The EU, Leonard contends, is a force for “democracy, human rights and the protection of minorities.” Really? Where exactly? In Iran, where it is cozying up to murderous ayatollahs who, among other things, recently ordered the execution of a teenage girl? In Cuba, where it has withdrawn its support from anti-Castro dissidents? In China, where it has not only declared its willingness in principle to sell weapons to an aggressive tyranny, but is actively collaborating with the Communists on the creation of a satellite system, designed to challenge the “technological imperialism” of America’s GPS? In Palestine, where it’s funneling subsidies to Hamas, despite its own ban on funding terrorist organizations?
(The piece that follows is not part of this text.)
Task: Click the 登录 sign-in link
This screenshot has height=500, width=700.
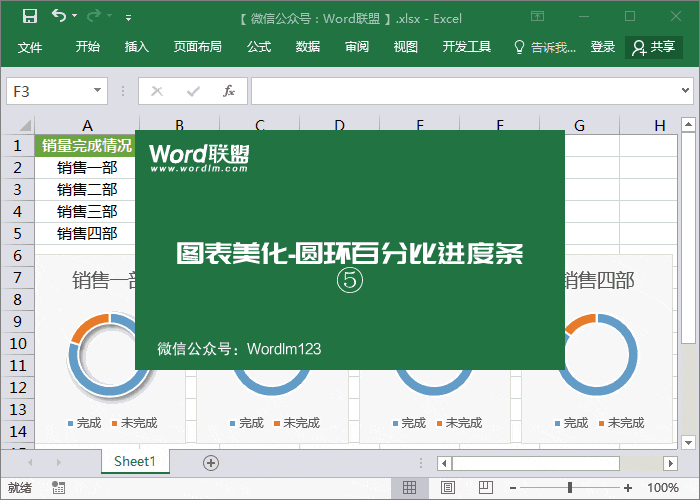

Or perhaps within its own borders, where it has adopted a new constitutional settlement in defiance of the will of its citizens, clearly expressed in referendums?
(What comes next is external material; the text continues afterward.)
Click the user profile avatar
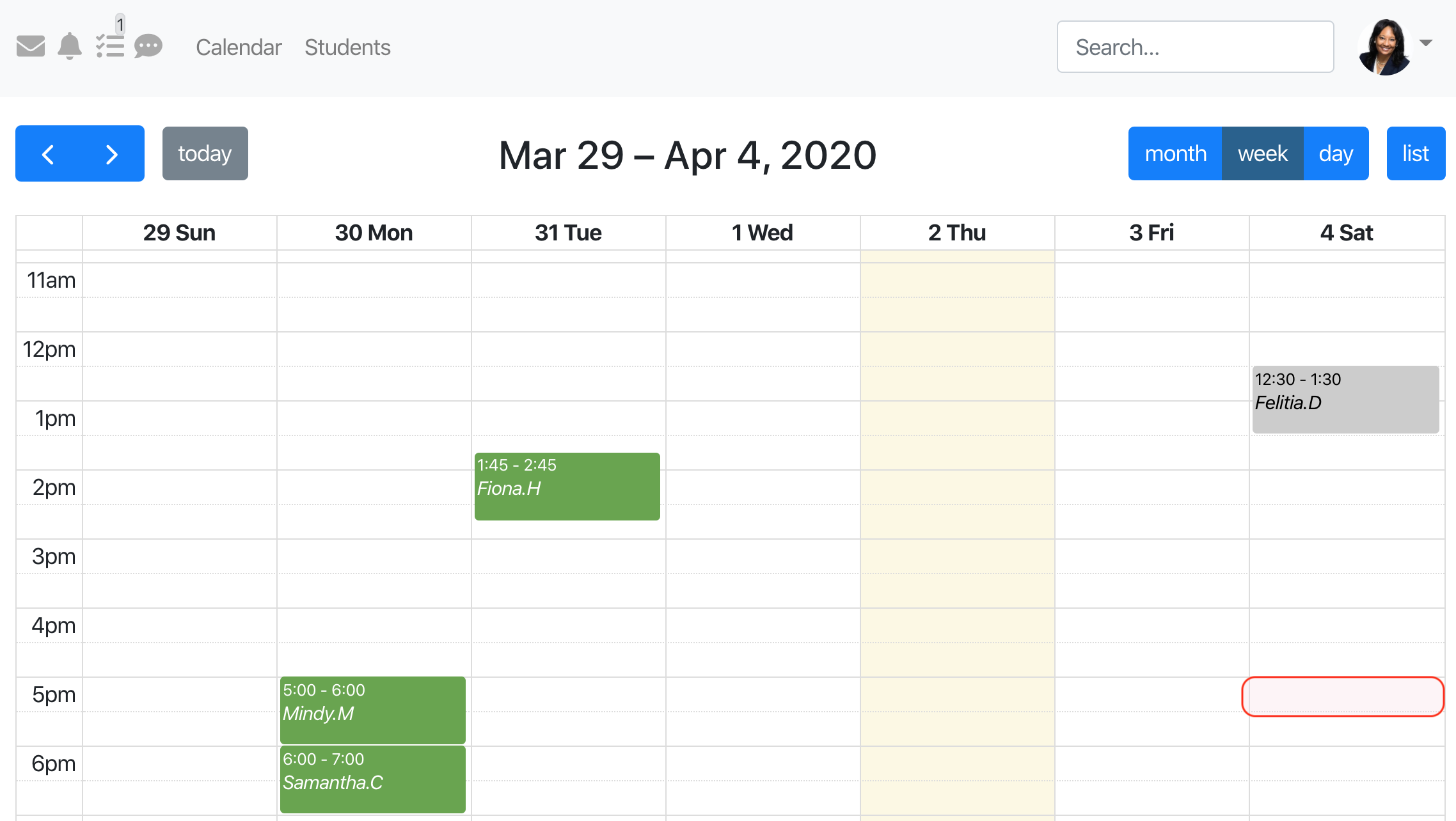(1385, 47)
Leonard writes enthusiastically about the Lisbon Agenda and the EU’s competitiveness. But, again, this competitiveness is confined to a virtual world of Commission statements and summit communiqués. In the real world, businesses are struggling with the forty-eight-hour week, the Temporary Workers Directive, the Social Chapter, and the rest of the Euro-corporatist agenda. He goes on to predict that, in addition to its economic might, the EU will evolve a powerful military capacity because joint defense procurement projects will lead to economies of scale. He does not mention the supreme example of such joint procurement, the Eurofighter, perhaps the most useless, over-budget, redundant piece of military hardware ever.
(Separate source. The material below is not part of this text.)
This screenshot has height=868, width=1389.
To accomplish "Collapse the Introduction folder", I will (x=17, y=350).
Countries within the EU, he writes, are better off than those outside, such as Norway. Yet Norway has a GDP per capita that is more than twice that in the EU. With high growth and negligible unemployment, Norwegians appear to be managing very nicely without Brussels. Do they lack influence in the world? Hardly. Their diplomats have led the way in brokering peace in the Middle East, Sudan, Sri Lanka, and Southeast Asia.

The Euro-enthusiast thesis requires that you push all such inconvenient facts out of your mind. You are invited to take the EU at its word, rather than looking at its deeds. It is enough, for example, to be told that the Constitution commits the EU to democracy and the rule of law. Never mind that the Constitution of,
say, East Germany, made similar noises. We are asked, in short, to engage in a massive collective suspension of disbelief. Is unemployment in the EU high? Never mind: We’ve just published a resolution condemning it. Is corruption rife? We’ve just set up a study group to tackle it. As in the old Eastern bloc, the gap between the official version and real life keeps getting wider.

This point cannot be stressed too strongly. All nations, like all individuals, sometimes engage in hypocrisy. And, in a sense, it’s a good thing they do: Hypocrisy, after all, is a recognition that you could be doing better, a realization that your actions don’t meet your aspirations.

What we see in the EU, however, is something on an altogether different scale: a creed of official self-deceit in which leaders trot out slogans that they don’t expect anyone to believe.

__________

Consider the difference in approach to greenhouse gas emissions. I don’t want to get into the whole global warming debate, which could fill a book larger than this one. My point isn’t about the rights and wrongs of carbon emissions. It’s about the connection between rhetoric and reality.

Of all the actions of the Bush administration, the one that attracted the most opprobrium in Europe, more even than the Iraq War, was withdrawing from
the Kyoto Protocol. And, sure enough, the United States has since produced about 22 percent more carbon than the treaty had envisaged. But many European countries have worse records. Austria, Denmark, and Spain are among the states that have exceeded their quotas by substantially more than the United States. Yet, for some reason, they have escaped criticism. European sensibility requires that people pretend to go along with these supra-national projects, even if they then do nothing about it.